Goal of the exercise> Reproduce the data that follows precisely.

——————————

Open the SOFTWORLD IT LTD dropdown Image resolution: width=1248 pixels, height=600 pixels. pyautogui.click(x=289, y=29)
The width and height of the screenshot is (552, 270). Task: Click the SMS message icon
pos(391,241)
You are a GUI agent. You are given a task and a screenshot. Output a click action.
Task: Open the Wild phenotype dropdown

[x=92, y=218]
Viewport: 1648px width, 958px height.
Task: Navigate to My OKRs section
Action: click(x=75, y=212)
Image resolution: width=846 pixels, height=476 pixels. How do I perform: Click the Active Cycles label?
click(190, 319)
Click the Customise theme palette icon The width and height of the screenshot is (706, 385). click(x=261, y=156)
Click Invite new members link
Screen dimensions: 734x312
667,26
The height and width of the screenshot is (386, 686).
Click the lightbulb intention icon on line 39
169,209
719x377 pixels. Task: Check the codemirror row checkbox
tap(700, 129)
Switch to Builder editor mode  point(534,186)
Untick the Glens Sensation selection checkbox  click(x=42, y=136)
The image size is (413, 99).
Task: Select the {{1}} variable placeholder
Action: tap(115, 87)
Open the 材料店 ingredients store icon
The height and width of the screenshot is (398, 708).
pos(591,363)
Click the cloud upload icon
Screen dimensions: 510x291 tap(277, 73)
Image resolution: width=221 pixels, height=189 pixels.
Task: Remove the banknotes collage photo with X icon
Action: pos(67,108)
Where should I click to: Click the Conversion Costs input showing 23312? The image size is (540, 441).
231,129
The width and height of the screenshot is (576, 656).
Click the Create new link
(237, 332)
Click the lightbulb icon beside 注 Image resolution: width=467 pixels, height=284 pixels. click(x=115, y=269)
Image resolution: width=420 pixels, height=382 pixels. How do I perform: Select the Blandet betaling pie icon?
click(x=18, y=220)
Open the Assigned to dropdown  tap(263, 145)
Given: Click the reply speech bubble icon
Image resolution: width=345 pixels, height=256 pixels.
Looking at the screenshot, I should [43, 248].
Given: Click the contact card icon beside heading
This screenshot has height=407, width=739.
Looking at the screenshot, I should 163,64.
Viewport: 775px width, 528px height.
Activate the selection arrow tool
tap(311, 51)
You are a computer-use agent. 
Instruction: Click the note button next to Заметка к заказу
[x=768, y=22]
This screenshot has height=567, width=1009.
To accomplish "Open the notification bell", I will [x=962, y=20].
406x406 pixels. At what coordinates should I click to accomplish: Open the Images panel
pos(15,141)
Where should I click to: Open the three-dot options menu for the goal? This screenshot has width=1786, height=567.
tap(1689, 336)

——————————

Reply to the exercise>
Open the SOFTWORLD IT LTD dropdown Image resolution: width=1248 pixels, height=600 pixels. pyautogui.click(x=289, y=29)
The width and height of the screenshot is (552, 270). Task: Click the SMS message icon
pos(391,241)
You are a GUI agent. You are given a task and a screenshot. Output a click action.
Task: Open the Wild phenotype dropdown

[x=92, y=218]
Viewport: 1648px width, 958px height.
Task: Navigate to My OKRs section
Action: click(x=75, y=212)
Image resolution: width=846 pixels, height=476 pixels. How do I perform: Click the Active Cycles label?
click(190, 319)
Click the Customise theme palette icon The width and height of the screenshot is (706, 385). click(x=261, y=156)
Click Invite new members link
Screen dimensions: 734x312
667,26
The height and width of the screenshot is (386, 686).
Click the lightbulb intention icon on line 39
169,209
719x377 pixels. Task: Check the codemirror row checkbox
tap(700, 129)
Switch to Builder editor mode  point(534,186)
Untick the Glens Sensation selection checkbox  click(x=42, y=136)
The image size is (413, 99).
Task: Select the {{1}} variable placeholder
Action: tap(115, 87)
Open the 材料店 ingredients store icon
The height and width of the screenshot is (398, 708).
pos(591,363)
Click the cloud upload icon
Screen dimensions: 510x291 tap(277, 73)
Image resolution: width=221 pixels, height=189 pixels.
Task: Remove the banknotes collage photo with X icon
Action: pos(67,108)
Where should I click to: Click the Conversion Costs input showing 23312? The image size is (540, 441).
231,129
The width and height of the screenshot is (576, 656).
Click the Create new link
(237, 332)
Click the lightbulb icon beside 注 Image resolution: width=467 pixels, height=284 pixels. click(x=115, y=269)
Image resolution: width=420 pixels, height=382 pixels. How do I perform: Select the Blandet betaling pie icon?
click(x=18, y=220)
Open the Assigned to dropdown  tap(263, 145)
Given: Click the reply speech bubble icon
Image resolution: width=345 pixels, height=256 pixels.
Looking at the screenshot, I should [43, 248].
Given: Click the contact card icon beside heading
This screenshot has height=407, width=739.
Looking at the screenshot, I should 163,64.
Viewport: 775px width, 528px height.
Activate the selection arrow tool
tap(311, 51)
You are a computer-use agent. 
Instruction: Click the note button next to Заметка к заказу
[x=768, y=22]
This screenshot has height=567, width=1009.
To accomplish "Open the notification bell", I will [x=962, y=20].
406x406 pixels. At what coordinates should I click to accomplish: Open the Images panel
pos(15,141)
Where should I click to: Open the three-dot options menu for the goal? This screenshot has width=1786, height=567.
tap(1689, 336)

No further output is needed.